Selama beliau di Mekkah, Imam Syafi’i rahimahullah berkecimpung dalam menuntut ilmu pengetahuan, khusus yang bertalian dengan Agama Islam sesuai dengan kebiasaan anak-anak kaum Muslimin. Sebagai dimaklumi bahwa dalam seiarah pada abad I dan II tahun Hijrah, ummat Islam boleh dikatakan dalam masa, keemasan, sedang memuncak membubung tinggi. Agama Islam sudah tersiar luas, ke Barat sampai ke Marokko dan Spanyol, ke Timur sudah sampai ke Iran, ke Afganistan, ke India Selatan, ke Indonesia dan ke Tiongkok dan di Afrika sudah hampir pada seluruh daerah. Pada abad-abad itu yang berkuasa adalah Khalifah-khalifah Ar Rasyidin, Khalifah-khalifah Bani Ummayyah dan Khalifah-khalifah Bani ‘Abbas, yang terkenal bukan saja dalam keberanian, tetapi juga dalam memperkembangkan ilmu pengetahuan.

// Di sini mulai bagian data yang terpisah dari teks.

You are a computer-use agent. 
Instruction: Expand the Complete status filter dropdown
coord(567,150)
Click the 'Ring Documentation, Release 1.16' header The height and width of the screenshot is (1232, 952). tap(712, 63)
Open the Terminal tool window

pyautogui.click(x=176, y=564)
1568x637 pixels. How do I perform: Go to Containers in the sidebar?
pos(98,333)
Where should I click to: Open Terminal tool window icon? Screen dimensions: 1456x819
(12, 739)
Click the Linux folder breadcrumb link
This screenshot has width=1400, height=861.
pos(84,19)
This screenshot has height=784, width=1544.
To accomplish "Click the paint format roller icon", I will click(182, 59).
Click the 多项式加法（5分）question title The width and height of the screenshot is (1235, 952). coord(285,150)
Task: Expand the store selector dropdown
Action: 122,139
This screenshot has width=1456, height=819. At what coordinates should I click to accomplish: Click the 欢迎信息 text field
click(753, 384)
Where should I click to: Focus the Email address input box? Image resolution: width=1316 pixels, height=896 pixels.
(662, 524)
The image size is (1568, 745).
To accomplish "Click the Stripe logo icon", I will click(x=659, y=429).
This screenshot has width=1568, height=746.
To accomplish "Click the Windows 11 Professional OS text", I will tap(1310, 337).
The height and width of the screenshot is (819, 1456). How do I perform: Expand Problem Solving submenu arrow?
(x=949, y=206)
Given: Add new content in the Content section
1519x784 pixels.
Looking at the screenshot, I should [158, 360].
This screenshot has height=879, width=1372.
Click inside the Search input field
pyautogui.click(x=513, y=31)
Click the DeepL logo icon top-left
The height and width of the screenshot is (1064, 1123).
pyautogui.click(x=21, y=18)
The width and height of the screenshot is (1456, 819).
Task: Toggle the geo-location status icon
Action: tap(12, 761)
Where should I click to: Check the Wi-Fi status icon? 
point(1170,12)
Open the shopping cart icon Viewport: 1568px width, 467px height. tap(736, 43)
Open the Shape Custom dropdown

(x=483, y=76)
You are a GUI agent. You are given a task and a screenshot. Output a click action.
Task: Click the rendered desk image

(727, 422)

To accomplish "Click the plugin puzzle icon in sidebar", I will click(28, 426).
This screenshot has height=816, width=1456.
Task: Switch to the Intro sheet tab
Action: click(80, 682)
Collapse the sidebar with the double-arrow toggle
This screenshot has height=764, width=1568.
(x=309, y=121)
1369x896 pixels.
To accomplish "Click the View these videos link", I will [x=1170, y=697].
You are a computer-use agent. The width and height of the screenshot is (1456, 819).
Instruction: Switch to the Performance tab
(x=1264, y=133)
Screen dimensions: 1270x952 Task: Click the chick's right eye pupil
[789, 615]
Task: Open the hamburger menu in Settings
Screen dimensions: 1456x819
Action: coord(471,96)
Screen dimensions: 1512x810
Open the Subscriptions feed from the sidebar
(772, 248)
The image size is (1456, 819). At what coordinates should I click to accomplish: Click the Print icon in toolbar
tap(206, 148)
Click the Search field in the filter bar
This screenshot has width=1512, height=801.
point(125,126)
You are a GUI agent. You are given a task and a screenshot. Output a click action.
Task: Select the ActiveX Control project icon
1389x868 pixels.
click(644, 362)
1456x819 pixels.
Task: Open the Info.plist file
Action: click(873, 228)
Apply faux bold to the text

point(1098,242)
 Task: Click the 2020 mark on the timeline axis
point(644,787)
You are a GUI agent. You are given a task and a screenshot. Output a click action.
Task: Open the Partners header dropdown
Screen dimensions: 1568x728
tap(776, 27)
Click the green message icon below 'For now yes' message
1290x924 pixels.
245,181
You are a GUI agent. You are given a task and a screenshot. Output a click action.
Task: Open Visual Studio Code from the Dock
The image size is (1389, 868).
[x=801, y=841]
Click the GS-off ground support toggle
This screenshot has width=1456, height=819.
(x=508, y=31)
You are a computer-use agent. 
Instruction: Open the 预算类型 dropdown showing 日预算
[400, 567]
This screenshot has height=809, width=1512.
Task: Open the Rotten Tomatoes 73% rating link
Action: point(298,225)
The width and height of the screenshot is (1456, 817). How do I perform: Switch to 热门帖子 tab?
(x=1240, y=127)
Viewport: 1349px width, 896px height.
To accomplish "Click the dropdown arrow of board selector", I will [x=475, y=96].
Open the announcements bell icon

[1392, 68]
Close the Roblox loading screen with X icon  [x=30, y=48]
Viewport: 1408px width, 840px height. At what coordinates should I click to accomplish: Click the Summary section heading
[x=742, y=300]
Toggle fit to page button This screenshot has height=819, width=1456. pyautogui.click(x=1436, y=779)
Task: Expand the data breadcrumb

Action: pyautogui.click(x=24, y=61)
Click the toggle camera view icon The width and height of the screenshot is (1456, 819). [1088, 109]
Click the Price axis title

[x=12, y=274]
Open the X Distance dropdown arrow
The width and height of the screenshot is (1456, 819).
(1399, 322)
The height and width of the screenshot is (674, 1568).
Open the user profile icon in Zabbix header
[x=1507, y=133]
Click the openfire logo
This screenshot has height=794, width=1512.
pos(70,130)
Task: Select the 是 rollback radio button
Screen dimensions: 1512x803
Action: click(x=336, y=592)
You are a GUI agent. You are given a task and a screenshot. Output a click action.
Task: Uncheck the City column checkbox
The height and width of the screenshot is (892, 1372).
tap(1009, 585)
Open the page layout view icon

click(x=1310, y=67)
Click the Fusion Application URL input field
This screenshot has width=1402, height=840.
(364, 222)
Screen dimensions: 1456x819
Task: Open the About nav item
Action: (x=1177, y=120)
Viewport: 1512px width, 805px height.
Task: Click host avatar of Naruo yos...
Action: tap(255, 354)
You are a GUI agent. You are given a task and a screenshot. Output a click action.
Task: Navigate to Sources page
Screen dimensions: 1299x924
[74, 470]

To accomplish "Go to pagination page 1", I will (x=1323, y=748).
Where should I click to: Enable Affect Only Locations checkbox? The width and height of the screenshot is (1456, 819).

Dalam masa Khalifah-khalifah Harun ar Rasyid (170 – 193 H) dan al Makmun (L98 – 218 H) rerkenal sebagai masa yang memuncak tinggi kedudukan ilmu pengetahuan. Dalam Agama Islam yang sangat dipatuhi orang ketika itu, baik dalam Hadits-hadits Nabi maupun dalam al Quran, banyak sekali terdapat petunjuk-petunjuk yang menganjurkan dan mengerahkan rakyat supaya belajar segala macam ilmu pengetahuan, khususnya yang bertalian dengan Agama. Sesuai dengan ini maka Imam Syafi’i rahimahullah pada masa mudanya menghabiskan waktunya untuk menuntut ilmu pengetahuan. Markas-markas ilmu pengetahuan ketika itu adalah di Mekkah, di Madinah, di Kufah (Iraq), di Syam (Damsyik) dan di Mesir. Oleh karena itu seluruh pemuda mengidam-idamkan dapat tinggal di salah satu kota itu untuk berstudi, untuk mencari ilmu pengetahuan dari yang rendah sampai yang tinggi.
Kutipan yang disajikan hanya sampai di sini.